PAGE TEXT.
--------------------------------
The element stress matrix can be deduced by combining equations (4) and (13)

σ = DBq

(15)

The resulted element mass and stiffness matrix M^e and K^e can be achieved by applying Hamilton principles for each element

M^{e} = 2 π \times \int_{- 1}^{1} \int_{- 1}^{1} ρ (ξ, η) N^{T} (ξ, η) N (ξ, η) r \det (J) d ξ d η

(16)

K^{e} = 2 π \int_{- 1}^{1} \int_{- 1}^{1} B^{T} DB r \det (J) d ξ d η

(17)

where $ρ$ and D represent the mass density and the elastic material property matrix, respectively, which are the functions of space coordinates; J is Jacobian matrix that denotes the mapping from the global coordinates (r, z) to the reference coordinates ( $ξ, η$ ), defined as

[J] = [\begin{matrix} \frac{\partial r}{\partial ξ} & \frac{\partial z}{\partial ξ} \\ \frac{\partial r}{\partial η} & \frac{\partial z}{\partial η} \end{matrix}]

(18)

The element matrices $M^{e}$ and $K^{e}$ can be calculated numerically using the GLL integration rules as follows

M^{e} = 2 π \sum_{i = 1}^{n} ω_{i} \sum_{j = 1}^{n} ω_{j} ρ (ξ, η) N^{T} (ξ, η) N (ξ, η) r d e t [J (ξ, η)]

(19)

\begin{matrix} K^{e} = 2 π \sum_{i = 1}^{n} ω_{i} \sum_{j = 1}^{n} \\ ω_{j} B {(ξ, η)}^{T} D (ξ, η) B (ξ, η) r d e t (J) r d e t [J (ξ, η)] \end{matrix}

(20)

where $ω_{i}$ and $ω_{j}$ represent the quadrature weights in two directions $ξ, η$ , respectively. The relationship between the weights and shape function is

\sum_{i = 1}^{n} ω_{i} N_{n} N_{m} = {\begin{matrix} C_{n} i f n = m \\ 0 i f n \neq m \end{matrix}

(21)
--------------------------------
(Entries drawn from a collection)
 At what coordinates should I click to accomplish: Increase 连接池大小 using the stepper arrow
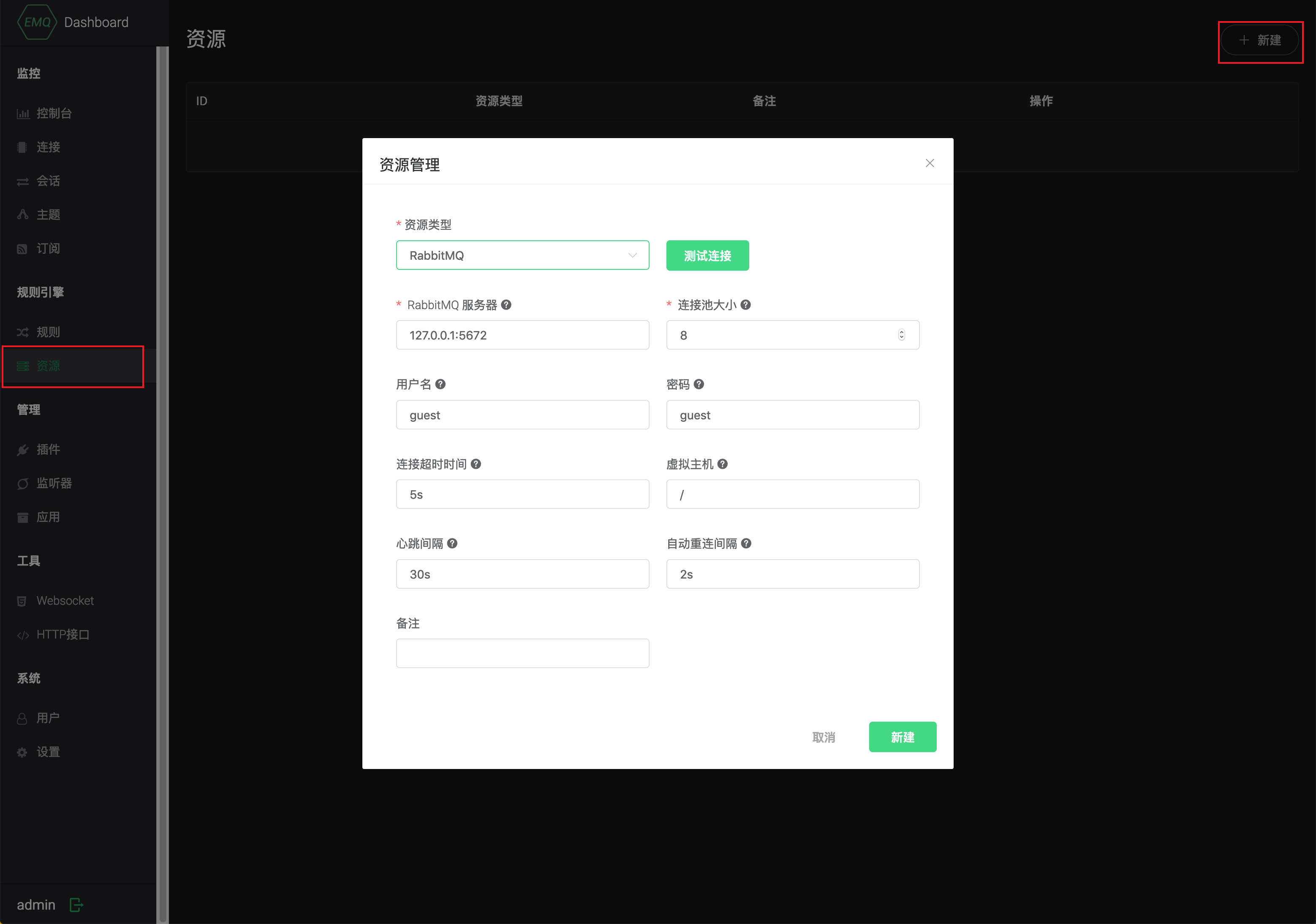(x=901, y=332)
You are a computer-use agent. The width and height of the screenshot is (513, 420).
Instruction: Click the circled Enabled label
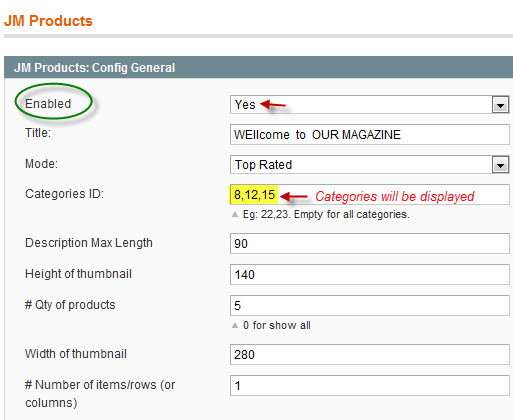pyautogui.click(x=48, y=104)
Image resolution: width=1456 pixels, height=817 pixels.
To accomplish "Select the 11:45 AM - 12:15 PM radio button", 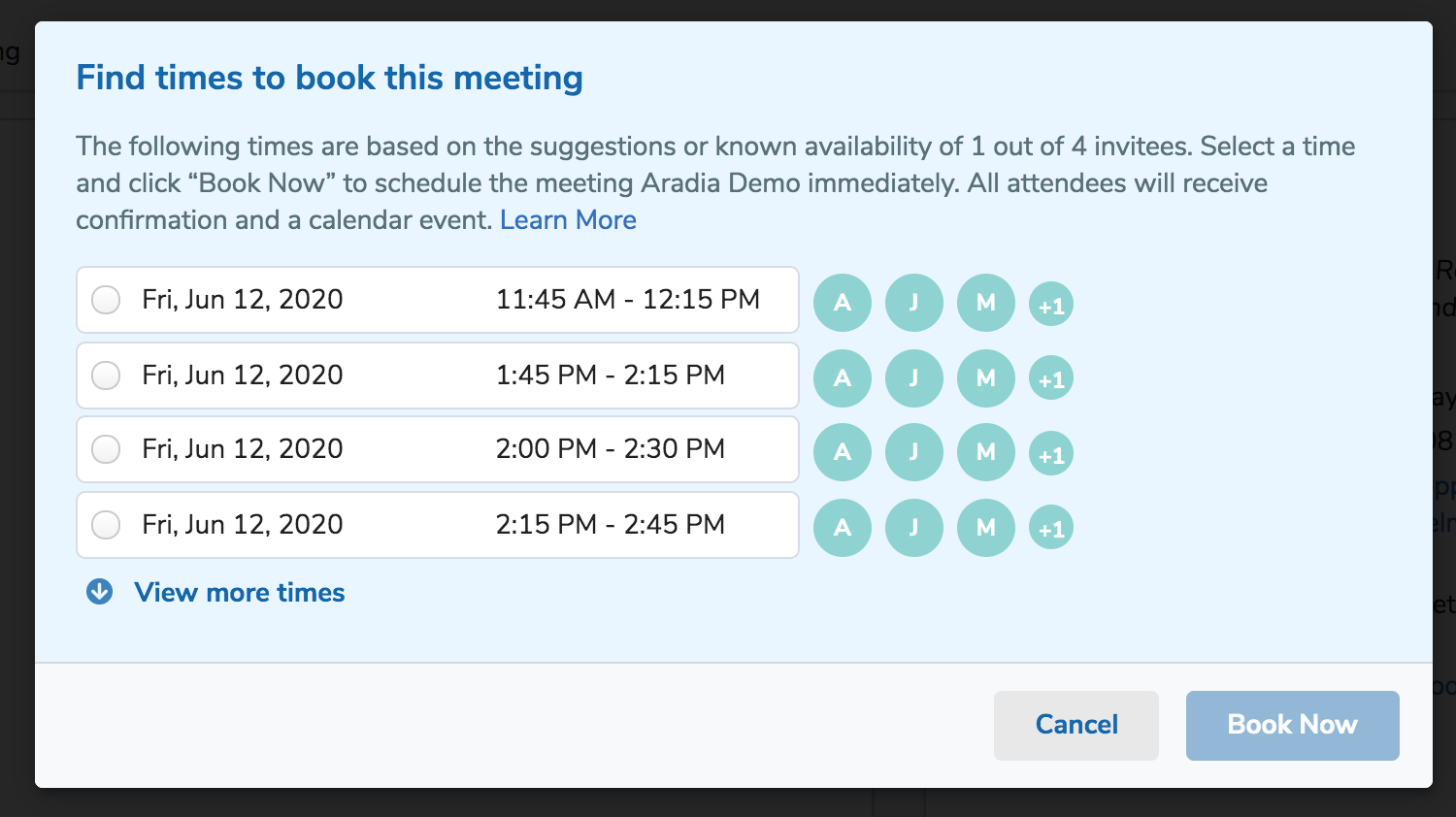I will point(106,300).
--------------------------------
SET TASKS.
A. According to the text on element matrices, what do ω_i and ω_j represent?
B. Find every line in the records that contains the string "width" and copy each of those lines.
The text and the records have no connection to each other.

ANSWERS TO THE EXERCISE.
A. They represent the quadrature weights in the two directions ξ and η.

B.
You are a computer-use agent. The width and height of the screenshot is (513, 420).
Image resolution: width=1456 pixels, height=817 pixels.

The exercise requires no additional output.